23 Oct 2010 08:55 AM

WORDS by Rev. Henley

"From the Heart" October 2010


Every time I preach on the challenges a family faces when there is a chronic illness, there is always at least one person in the congregation who comes up to me after the service and says, “Thank you.”

“Thank you for saying the words out loud. Thank you for sharing with all of us the pain some of us feel.”

Too often, we think our family is alone in our challenges, yet all we have to do is look at the families of the Bible to know how challenging life is, has always been, and will be for our human families. Everyone healed by Jesus came from a family. And the Old Testament those families were tested more than we could ever know. Noah and the Ark is much more than a cosmic story of epic proportions; it is a story which literally represents all the wreckage any family could face.

It is difficult to admit, even to ourselves, how devastating chronic illness is to our “perfect families.” Yes, it is hard to admit that there is something “wrong.” Consider Job’s experience with “the devil.” When I was young, I thought everyone else’s family was perfect, and mine was the only family ever, in the world, that needed fixin’.

It wasn’t until twenty years after high school, when I ran into one of my best friends of those high school years that I started to realize how many families have difficult issues. Sometime over the two hours that my best friend and I spent catching up at an airport, she said, “Lillie, you know my choir director father used to beat us every Sunday night. Yes, beat us. I was so glad when I went away to college.”

And, I thought my family needed work! My father was an alcoholic, who insisted he wasn’t. He’d say, “I’m not a drunk, Lillie. I know alcoholics, people who drink all the time, why they’re some of my friends, but I’m not one of them!” (What does that tell you?) Yes, he liked to drink and fall asleep, but he never beat us, and he taught us some wonderful life lessons. I now know that I was luckier than many.

There are all kinds of challenges a family can face: chronic illness, alcoholism, drug addiction, terminal illness, or some other kind of mental illness. Illness does not make us dysfunctional; how we react to the illness demonstrates how healthy or unhealthy the family.

I always say, a family is as functional or as dysfunctional as the next family! There is no perfect family; we are all real human beings who face varying degrees of challenges with varying degrees of capabilities. As Leo Tolstoy wrote in his wonderful but sad novel, “Anna Karenina”, “Happy families are all alike; every unhappy family in unhappy is its own way.”

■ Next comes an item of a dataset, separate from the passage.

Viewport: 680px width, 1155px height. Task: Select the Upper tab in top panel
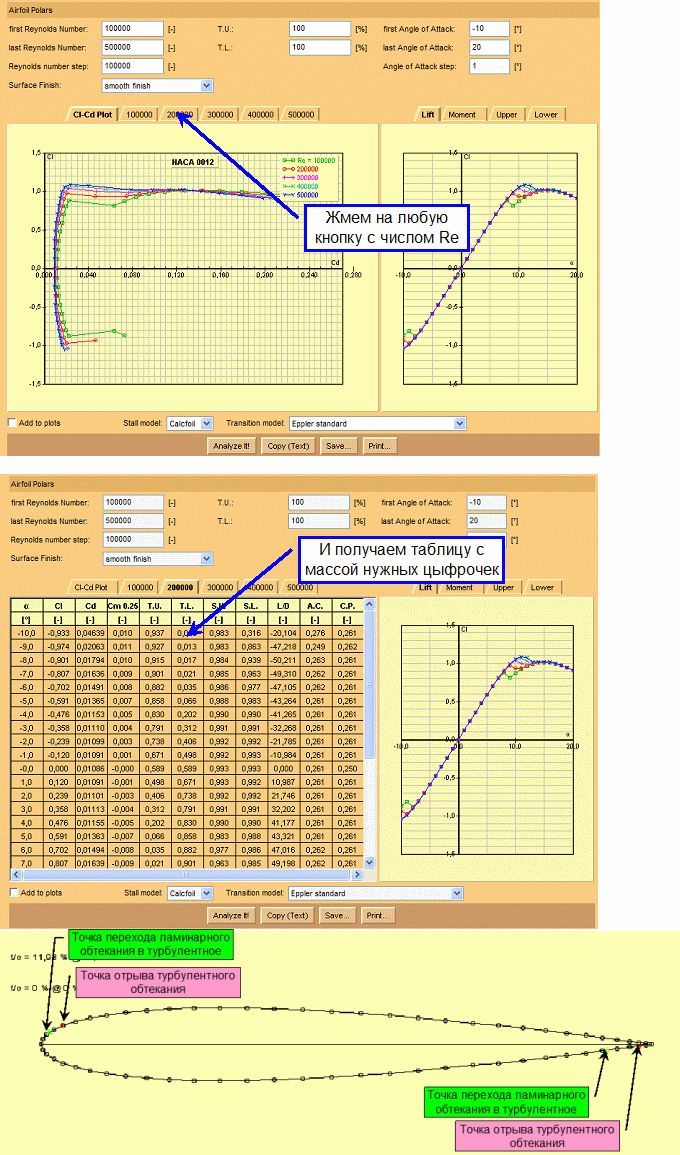click(x=507, y=115)
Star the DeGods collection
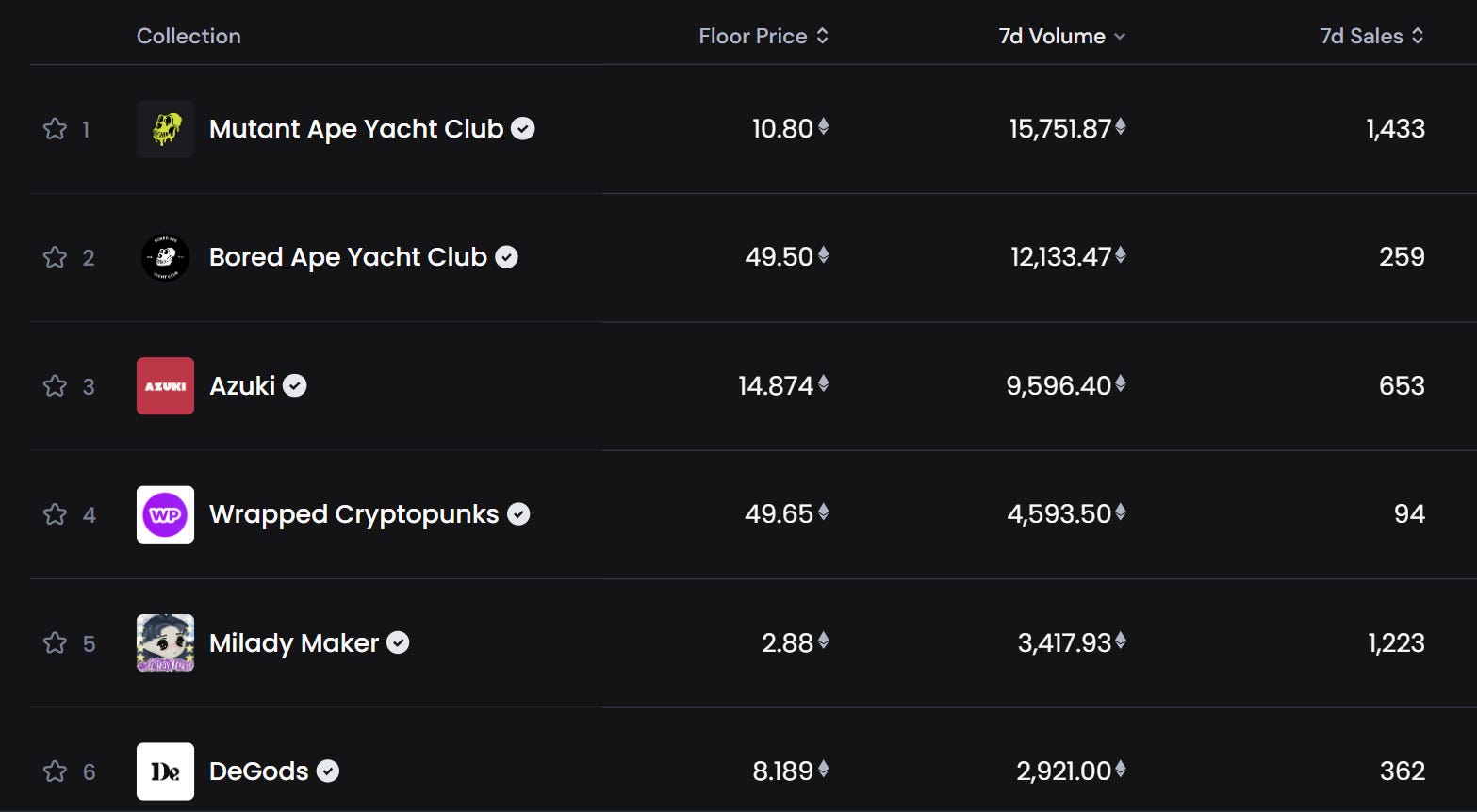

Whatever makes us who we are—functional or dysfunctional—or some of both—as adults we learn pretty quickly from the real world that there is no time for feeling sorry for ourselves. We have to go on with what we’ve got, heal a little along the way, work hard, heal some more, and succeed despite our vulnerabilities. We have to be. We have to be whoever we are, and try to be a little better each day.

Being is a life’s work. We never become perfect; it’s the world, not Heaven!

So when I preach sometimes about the challenges of facing a chronic illness in the family, remember, we are all in the same ark. The flood happens to us at different times and in different ways. We need to reach out to those who can help us – our friends, our families, and our faith in God. And with the benefit of that support, we need to reach deep within ourselves, and face the challenges that life gives us.